Instruksi 1 >>
Ganti "PROPERTIES" dengan "SETTINGS" pada baris data di bawah, mulai dari baris yang memuat "Where should I click to: Switch" sampai dengan baris yang memuat "Click Go to". Tuliskan kembali hanya baris-baris tersebut dan biarkan bagian lainnya tetap sama.

Kutipan Terpilih >>
Bravo13.id bersama berbagai media lainnya, mengunjungi Desa Sepatin dan SMP Negeri 6 Anggana pada Selasa, 14 Oktober 2025, untuk melihat langsung pelaksanaan program CSR PHM bertajuk Sekolah Negeri Terapung. Kunjungan ini menjadi kesempatan bagi jurnalis menyaksikan dari dekat bagaimana energi bersih, pendampingan guru penggerak, serta penguatan pendidikan pesisir dijalankan di salah satu wilayah paling terpencil di delta Mahakam.

Sebagai wilayah operasi migas, kawasan pesisir menjadi perhatian PHM. Program tanggung jawab sosial bertajuk Sekolah Negeri Terapung memiliki fokus terhadap dua hal: pendidikan pesisir dan energi berkelanjutan.

“PHM berkomitmen meningkatkan kualitas pendidikan di sekitar wilayah operasi kami,” tambah Achmad Krisna. “Kami melihat banyak ketertinggalan, terutama di desa 3T seperti Sepatin dan Tani Baru. Infrastruktur pendidikan dan sarana belajar di sana sangat terbatas.”

Program itu berangkat dari realitas lapangan, terutama sekolah yang hanya memiliki listrik 12 jam. PHM kemudian memfasilitasi pembangunan sistem energi surya di SMPN 6 Anggana.

Energi itu menjadi titik balik. Dengan listrik yang stabil, SMPN 6 Anggana bisa melaksanakan ujian daring, kelas tambahan malam, hingga pelatihan guru berbasis digital. Internet Starlink juga dipasang, membuka dunia baru di tengah rawa Mahakam.

“Sekarang 24 jam di sekolah ini berkat listrik tenaga surya. Terima kasih banyak atas dukungan PHM,” timpal Tandarman.

Selain tenaga surya, program tersebut membawa guru penggerak dan pendampingan pendidikan ke kawasan pesisir yang terputus dari sistem utama. “Sejak ada guru penggerak, sekolah kami seperti hidup kembali. Kami digembleng, diarahkan, dan berbenah,” tambahnya.

Data yang Disediakan >>

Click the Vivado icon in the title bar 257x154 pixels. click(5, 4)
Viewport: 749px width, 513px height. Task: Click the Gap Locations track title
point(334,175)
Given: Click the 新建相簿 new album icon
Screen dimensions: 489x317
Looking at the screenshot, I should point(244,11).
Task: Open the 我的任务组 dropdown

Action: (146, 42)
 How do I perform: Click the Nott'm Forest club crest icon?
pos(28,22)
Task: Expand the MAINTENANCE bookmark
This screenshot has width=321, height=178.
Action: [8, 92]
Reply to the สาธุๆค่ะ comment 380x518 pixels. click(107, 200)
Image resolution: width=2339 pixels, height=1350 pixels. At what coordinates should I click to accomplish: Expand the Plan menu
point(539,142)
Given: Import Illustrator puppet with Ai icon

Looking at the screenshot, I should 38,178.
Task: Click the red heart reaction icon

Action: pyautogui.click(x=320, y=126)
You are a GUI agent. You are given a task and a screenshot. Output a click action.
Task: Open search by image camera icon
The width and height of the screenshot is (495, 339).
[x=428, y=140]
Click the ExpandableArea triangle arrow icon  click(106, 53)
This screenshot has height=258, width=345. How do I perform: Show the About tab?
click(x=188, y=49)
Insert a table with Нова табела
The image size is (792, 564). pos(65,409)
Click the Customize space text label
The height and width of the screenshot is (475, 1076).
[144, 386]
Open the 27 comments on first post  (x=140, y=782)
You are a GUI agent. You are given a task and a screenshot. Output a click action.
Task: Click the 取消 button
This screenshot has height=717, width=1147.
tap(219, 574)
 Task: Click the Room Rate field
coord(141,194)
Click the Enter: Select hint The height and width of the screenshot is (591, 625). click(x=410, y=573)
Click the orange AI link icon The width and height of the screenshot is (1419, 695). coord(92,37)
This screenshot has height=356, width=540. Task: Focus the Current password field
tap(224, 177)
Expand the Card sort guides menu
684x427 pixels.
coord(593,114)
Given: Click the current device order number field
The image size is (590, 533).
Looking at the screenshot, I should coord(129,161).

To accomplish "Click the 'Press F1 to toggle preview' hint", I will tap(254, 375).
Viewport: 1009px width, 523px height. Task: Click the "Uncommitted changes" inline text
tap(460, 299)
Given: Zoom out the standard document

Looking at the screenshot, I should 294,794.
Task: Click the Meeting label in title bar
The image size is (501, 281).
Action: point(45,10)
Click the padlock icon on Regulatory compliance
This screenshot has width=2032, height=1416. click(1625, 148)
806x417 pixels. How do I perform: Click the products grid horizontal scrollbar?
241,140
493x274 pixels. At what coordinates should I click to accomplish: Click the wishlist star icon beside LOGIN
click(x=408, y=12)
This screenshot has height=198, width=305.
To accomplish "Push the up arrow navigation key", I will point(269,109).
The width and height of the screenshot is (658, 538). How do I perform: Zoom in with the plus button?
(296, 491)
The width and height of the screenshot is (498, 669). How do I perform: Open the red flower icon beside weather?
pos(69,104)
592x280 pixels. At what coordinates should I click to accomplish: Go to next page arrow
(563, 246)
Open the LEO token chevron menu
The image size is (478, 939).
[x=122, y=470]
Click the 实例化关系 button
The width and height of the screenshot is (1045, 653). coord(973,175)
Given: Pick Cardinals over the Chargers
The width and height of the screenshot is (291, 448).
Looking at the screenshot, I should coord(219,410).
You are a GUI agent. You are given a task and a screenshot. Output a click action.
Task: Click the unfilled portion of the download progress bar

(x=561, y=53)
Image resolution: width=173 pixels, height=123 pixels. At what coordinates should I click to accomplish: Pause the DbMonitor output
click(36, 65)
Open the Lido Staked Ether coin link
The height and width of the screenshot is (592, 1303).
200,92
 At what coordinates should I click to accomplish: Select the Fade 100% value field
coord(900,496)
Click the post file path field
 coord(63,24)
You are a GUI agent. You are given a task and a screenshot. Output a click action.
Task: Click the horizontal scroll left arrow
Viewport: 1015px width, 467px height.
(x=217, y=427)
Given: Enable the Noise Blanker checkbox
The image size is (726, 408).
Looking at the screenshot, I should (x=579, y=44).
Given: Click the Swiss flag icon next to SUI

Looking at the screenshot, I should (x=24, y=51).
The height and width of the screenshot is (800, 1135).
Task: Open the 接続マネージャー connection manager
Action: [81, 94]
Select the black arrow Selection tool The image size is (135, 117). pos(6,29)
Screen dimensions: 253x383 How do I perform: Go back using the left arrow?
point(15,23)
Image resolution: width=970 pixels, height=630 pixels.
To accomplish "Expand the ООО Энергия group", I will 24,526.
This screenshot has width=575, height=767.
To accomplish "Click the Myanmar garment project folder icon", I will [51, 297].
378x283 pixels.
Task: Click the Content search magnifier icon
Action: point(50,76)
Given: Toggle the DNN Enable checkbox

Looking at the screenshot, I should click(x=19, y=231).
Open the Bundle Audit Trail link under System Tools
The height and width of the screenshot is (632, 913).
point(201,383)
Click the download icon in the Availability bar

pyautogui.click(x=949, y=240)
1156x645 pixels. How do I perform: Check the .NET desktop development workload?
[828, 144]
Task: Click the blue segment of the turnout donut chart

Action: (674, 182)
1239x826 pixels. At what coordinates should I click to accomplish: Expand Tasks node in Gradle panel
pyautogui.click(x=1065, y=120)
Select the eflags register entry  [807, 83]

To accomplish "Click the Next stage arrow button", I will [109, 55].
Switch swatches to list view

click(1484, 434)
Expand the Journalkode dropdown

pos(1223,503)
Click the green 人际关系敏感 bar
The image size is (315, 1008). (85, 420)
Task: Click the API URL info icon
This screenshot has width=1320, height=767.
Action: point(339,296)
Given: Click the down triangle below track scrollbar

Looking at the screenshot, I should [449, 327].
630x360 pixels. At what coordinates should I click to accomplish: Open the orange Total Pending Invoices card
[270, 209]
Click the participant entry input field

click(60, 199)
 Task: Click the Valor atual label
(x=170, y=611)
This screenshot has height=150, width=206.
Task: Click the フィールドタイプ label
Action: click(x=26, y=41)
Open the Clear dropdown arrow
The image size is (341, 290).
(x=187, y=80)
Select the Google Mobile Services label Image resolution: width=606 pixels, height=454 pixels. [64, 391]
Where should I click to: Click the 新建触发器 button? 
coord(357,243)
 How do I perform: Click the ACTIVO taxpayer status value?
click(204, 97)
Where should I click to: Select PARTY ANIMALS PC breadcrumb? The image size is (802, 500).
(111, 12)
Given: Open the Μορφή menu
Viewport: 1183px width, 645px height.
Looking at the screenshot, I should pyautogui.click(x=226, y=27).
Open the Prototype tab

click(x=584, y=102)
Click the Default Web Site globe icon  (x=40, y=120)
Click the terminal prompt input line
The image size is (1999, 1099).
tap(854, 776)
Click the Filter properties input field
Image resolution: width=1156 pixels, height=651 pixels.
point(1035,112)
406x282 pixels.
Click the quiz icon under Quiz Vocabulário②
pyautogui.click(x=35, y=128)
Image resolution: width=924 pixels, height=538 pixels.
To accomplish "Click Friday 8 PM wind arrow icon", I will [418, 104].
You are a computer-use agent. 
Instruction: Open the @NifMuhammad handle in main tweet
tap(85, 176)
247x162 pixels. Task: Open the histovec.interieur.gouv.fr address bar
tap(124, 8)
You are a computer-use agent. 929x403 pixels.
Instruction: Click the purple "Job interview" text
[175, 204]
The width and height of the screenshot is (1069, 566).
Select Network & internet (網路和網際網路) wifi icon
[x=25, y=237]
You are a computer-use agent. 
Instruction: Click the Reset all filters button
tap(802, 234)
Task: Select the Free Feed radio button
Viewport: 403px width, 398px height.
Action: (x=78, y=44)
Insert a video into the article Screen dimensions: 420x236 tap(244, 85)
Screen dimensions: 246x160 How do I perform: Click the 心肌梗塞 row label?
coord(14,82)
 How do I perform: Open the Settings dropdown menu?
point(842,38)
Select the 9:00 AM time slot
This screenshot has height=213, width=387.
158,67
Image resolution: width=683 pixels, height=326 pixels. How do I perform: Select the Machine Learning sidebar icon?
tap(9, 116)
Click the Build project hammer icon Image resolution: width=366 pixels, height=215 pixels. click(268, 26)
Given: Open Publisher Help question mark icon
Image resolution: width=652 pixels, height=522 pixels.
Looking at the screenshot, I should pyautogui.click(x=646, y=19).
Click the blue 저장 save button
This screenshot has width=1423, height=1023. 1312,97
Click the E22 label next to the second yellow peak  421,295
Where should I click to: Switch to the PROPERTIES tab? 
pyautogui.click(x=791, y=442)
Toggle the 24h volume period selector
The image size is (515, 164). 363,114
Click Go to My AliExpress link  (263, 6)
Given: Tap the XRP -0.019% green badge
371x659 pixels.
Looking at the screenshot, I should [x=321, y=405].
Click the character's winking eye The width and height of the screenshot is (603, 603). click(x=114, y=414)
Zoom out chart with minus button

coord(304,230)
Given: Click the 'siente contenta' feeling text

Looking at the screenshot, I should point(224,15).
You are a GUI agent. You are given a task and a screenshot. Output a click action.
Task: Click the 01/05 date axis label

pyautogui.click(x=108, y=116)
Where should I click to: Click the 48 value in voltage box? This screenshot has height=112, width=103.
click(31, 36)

Instruksi 2 >>
Tentukan apakah setiap pernyataan berikut sesuai dengan kutipan tentang program Sekolah Negeri Terapung. Sertakan kata-kata dari kutipan yang menjadi penentunya. (a) Kunjungan ke Desa Sepatin dan SMP Negeri 6 Anggana berlangsung pada hari Selasa. (b) Sebelum program berjalan, sekolah tersebut sudah memiliki listrik 24 jam. (c) Internet Starlink turut dipasang di sekolah tersebut.

Jawaban 1 >>
Where should I click to: Switch to the SETTINGS tab? 
pyautogui.click(x=791, y=442)
Toggle the 24h volume period selector
The image size is (515, 164). 363,114
Click Go to My AliExpress link  (263, 6)

Jawaban 2 >>
(a) Ya: "pada Selasa, 14 Oktober 2025".
(b) Tidak: "sekolah yang hanya memiliki listrik 12 jam".
(c) Ya: "Internet Starlink juga dipasang".